The most utilized technique involves the notion of “equivalence,” that all witnesses have equal credibility. In this way, all the reporter has to do is report on “all sides” and stay out of the way.  When reporting on everyday events, equivalence allows the reader to come the his/her own conclusions.  The problem comes when reporting on issues such as politics or cultural issues, where there are nuances of truth and falsity that belie any attempts at “objectivity.” These problems multiply when one or more of the parties involved in the story benefits from public confusion about the issue at hand. 

What is the role of the reporters and editors when there are issues of truth that need to be resolved before any “objective” reporting can be considered accurate? One would hope that reporters and editors would take the next step and compare the facts used by each side.  You can’t have equivalence when one party has an unequivocal penchant for lying and deception. If the reporters and editors check the facts and report honestly about the relative truthfulness of the competing arguments or interpretations, then they are following journalism’s best practices.  When reporters and editors are lazy, incompetent, or ideologically driven, they engage in “false equivalence,” in which they “do their job” by reporting all sides equally, even when there is ample evidence that one party or the other has the bulk of the truth on their side.

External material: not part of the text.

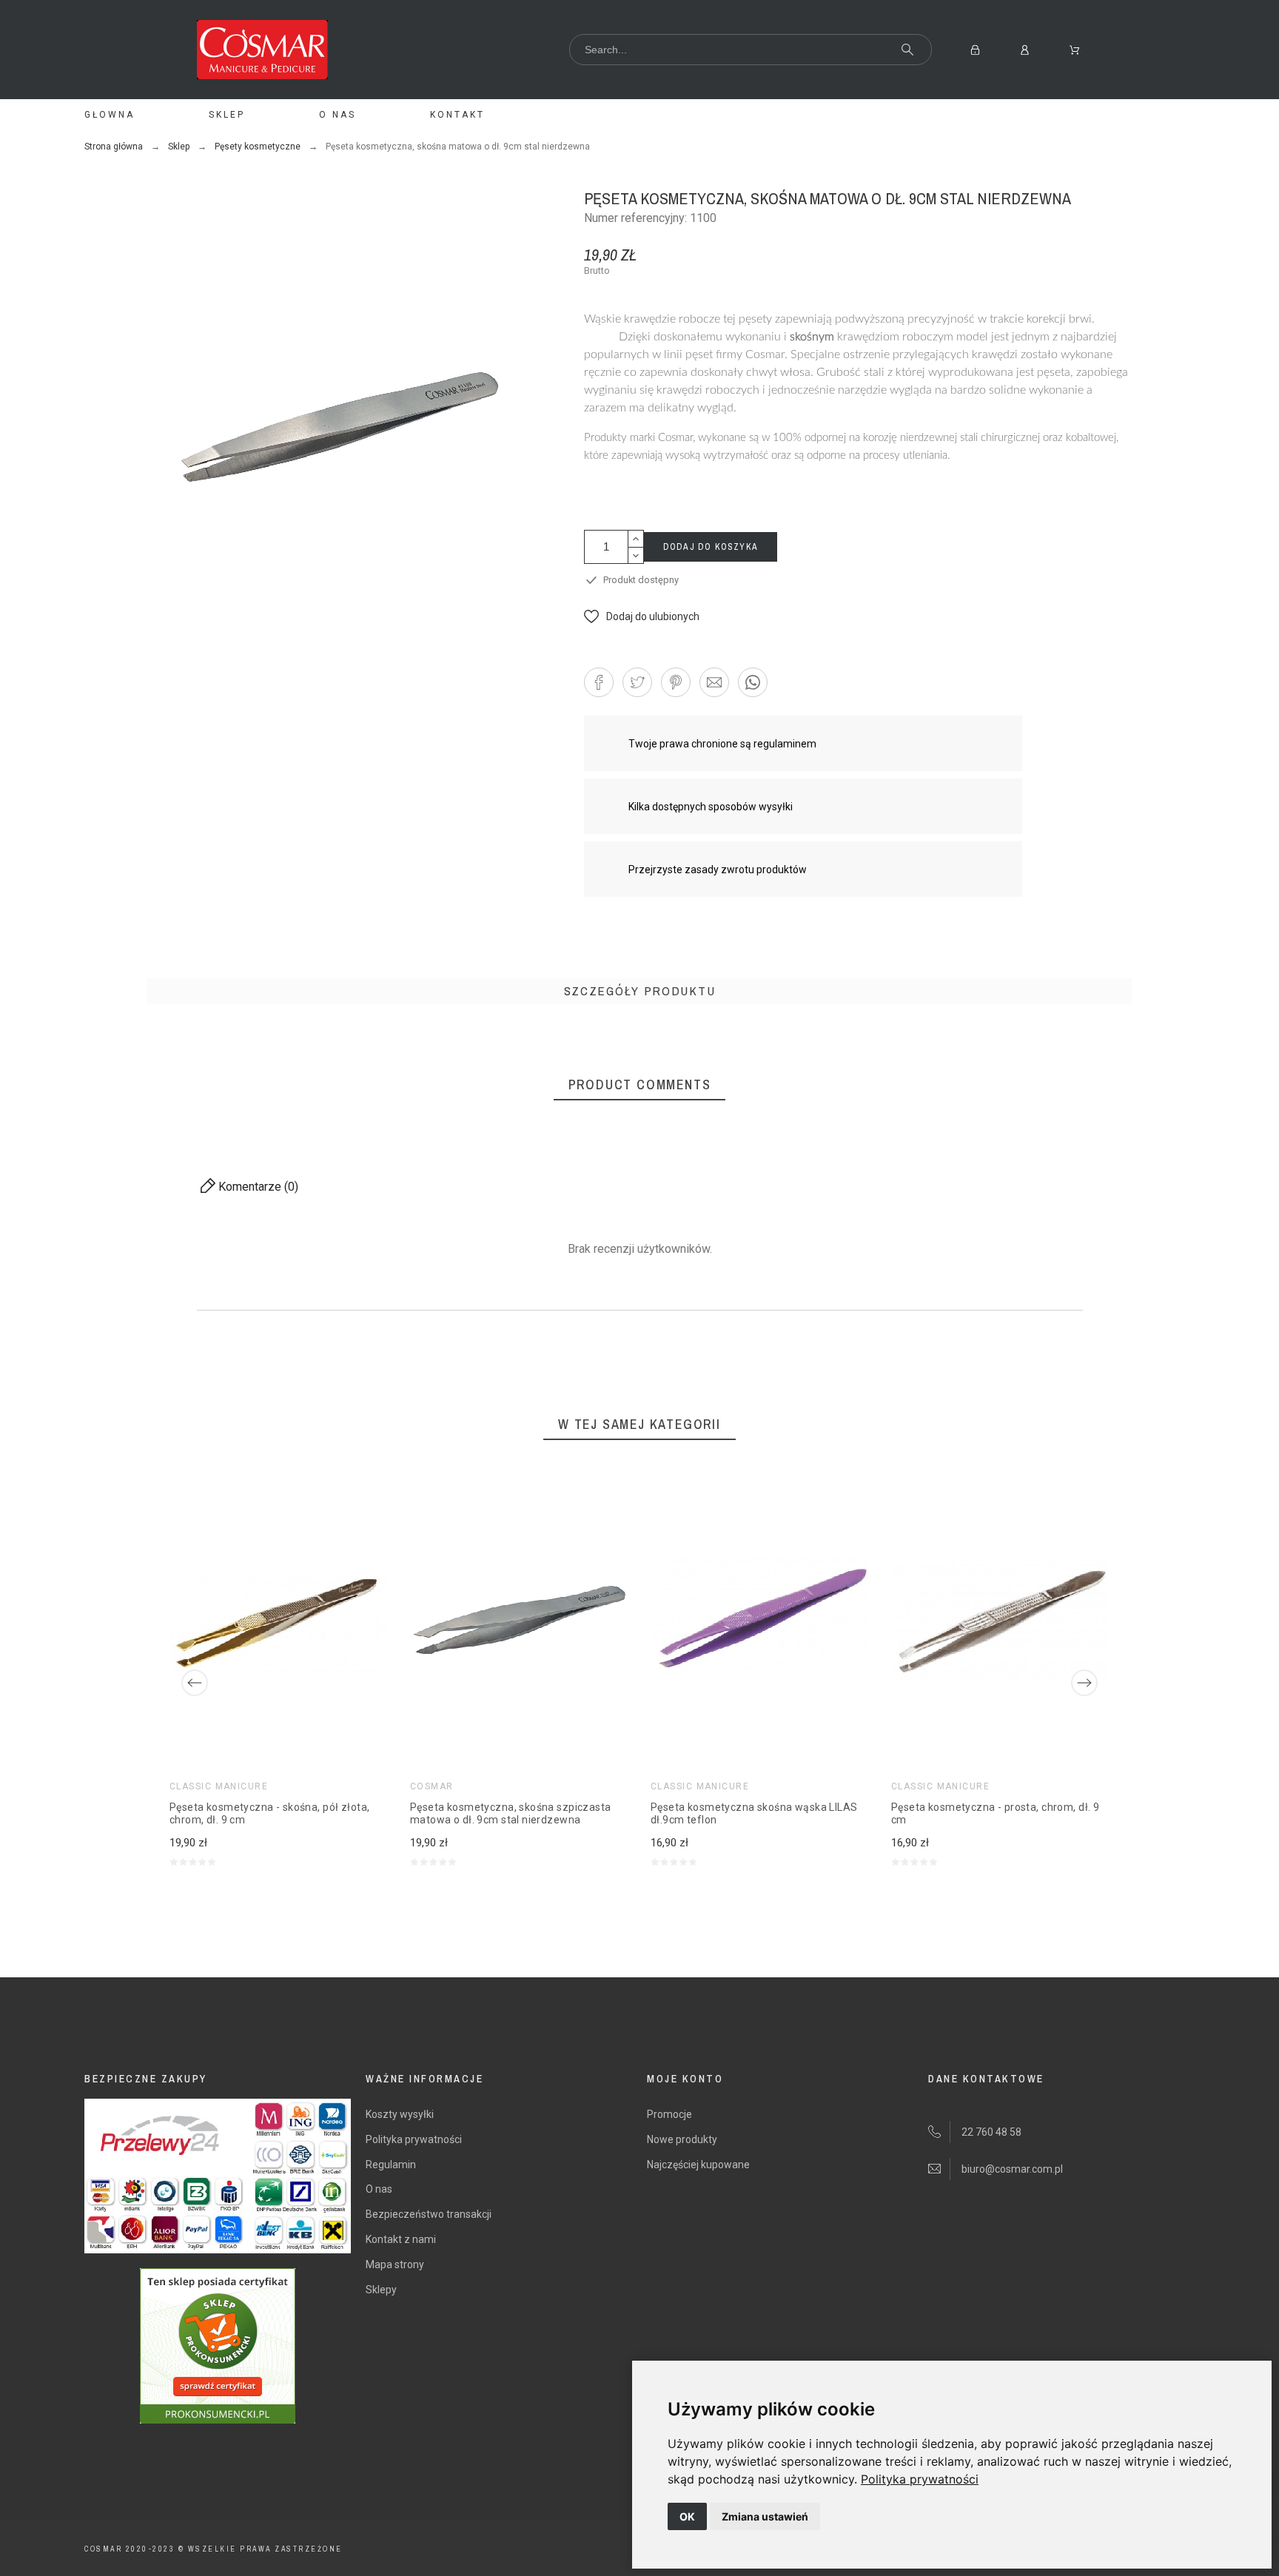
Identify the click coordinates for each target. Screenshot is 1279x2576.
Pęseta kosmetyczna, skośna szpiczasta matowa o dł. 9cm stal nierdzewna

So the reader is left with stories that treat all statements as true, since the statements were made (accuracy).  Many reporters and editors, in order to avoid the charge that they have a “liberal agenda’”  feel they have done their job by reporting all sides equally, even if one side consists of lies and deception.  One small example:  Republicans claim that our economic problems stem, in part, from the regulations imposed by the Obama administration.  A bit of research is all it takes to debunk this claim.  As Bloomberg News reported:

“Obama’s White House has approved fewer regulations than his predecessor George W. Bush at this same point in their tenures, and the estimated costs of those rules haven’t reached the annual peak set in fiscal 1992 under Bush’s father, according to government data reviewed by Bloomberg News.”

 How many times will  the Republican charge of excess government regulation on the part of the Obama administration be reported as a fact (Republicans did make the claim) and how many times reported as lie (Republicans made a false claim)?  Not too hard to figure out that one.

Since the TeaPublicans have been shameless in lying about virtually all aspects of the Obama administration, why should reporters present GOP falsehoods as simply “one side of the story?”  Just look at how the MSM covered the Tea Party astroturf campaign (real anger of regular folks) and how they are reporting on Occupy Wall Street (bunch of aimless dirty hippies). Given what you know about these two expressions of public outrage and the public polling evidence that more Americans sympathize with the aims of OWS than the Tea Party Express, can you believe anything you read and hear in the MSM?  Just ask yourself, who benefits from how the story is being reported?  As Deep Throat told Woodward and Bernstein:  Follow the money!